The pieces TWR is publishing  exemplify Ronex at his best, for his oeuvre is so vast that it’s impossible to put him in a particular box. He’s a multi-media artist whose work stretches the whole gamut from cubist  constructions to expressionist pieces that can seem to render a child’s perspective of reality. He’s generally not a color beast, aiming for “cool compositions” that are devoid of any color struggle, so to speak.
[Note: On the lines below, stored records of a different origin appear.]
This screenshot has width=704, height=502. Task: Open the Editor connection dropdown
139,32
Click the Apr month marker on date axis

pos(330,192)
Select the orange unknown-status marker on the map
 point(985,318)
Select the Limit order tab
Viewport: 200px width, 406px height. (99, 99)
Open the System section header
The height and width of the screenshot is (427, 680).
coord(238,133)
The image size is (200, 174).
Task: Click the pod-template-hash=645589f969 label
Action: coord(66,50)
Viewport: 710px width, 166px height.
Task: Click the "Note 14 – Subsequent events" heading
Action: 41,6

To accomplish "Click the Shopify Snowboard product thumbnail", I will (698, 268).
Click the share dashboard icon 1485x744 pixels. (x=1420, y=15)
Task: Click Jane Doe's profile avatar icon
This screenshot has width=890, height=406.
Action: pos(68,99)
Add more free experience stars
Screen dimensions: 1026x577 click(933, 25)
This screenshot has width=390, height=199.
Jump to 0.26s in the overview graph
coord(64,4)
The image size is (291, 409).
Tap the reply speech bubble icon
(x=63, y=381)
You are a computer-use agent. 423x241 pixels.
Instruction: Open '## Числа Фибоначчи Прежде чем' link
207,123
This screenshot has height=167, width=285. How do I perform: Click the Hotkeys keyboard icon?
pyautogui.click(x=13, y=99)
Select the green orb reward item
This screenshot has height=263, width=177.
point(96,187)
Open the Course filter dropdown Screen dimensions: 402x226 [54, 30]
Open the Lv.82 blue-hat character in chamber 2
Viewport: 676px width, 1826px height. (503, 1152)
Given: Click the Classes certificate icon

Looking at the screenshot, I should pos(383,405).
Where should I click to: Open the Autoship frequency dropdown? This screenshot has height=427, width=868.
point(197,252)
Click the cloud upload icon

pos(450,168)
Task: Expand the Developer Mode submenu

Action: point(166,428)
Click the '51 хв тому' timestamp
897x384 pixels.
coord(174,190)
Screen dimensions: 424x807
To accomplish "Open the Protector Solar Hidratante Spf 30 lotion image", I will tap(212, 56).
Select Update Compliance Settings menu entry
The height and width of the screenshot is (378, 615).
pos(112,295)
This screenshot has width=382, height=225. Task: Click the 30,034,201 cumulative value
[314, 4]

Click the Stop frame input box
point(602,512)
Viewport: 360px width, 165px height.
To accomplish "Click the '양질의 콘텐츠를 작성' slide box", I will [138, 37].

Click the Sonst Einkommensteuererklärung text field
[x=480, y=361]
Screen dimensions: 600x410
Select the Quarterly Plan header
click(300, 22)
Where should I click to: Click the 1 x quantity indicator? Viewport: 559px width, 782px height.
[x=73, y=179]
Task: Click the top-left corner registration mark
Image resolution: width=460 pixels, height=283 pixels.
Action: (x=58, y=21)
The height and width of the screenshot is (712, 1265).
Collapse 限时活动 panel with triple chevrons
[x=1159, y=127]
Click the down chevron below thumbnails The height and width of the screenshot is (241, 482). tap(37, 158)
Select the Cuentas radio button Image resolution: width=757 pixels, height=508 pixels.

The motif that really unites Ronex’s work is what he described as a “patch,”  the fusion of different isms and techniques that the artist has been exposed to throughout his long career. “To me, I would ask myself, ‘How did I come to know what I know?’ That’s why there’s an element of a patch in my work,” he told TWR. “That’s something you will see in all my work. As an individual you come with nothing, and then start patching  things up. We are, because of those patches, but also at the end there are gaps. Even if you know something, you feel you need to know more… For me, the patch almost symbolizes life itself.”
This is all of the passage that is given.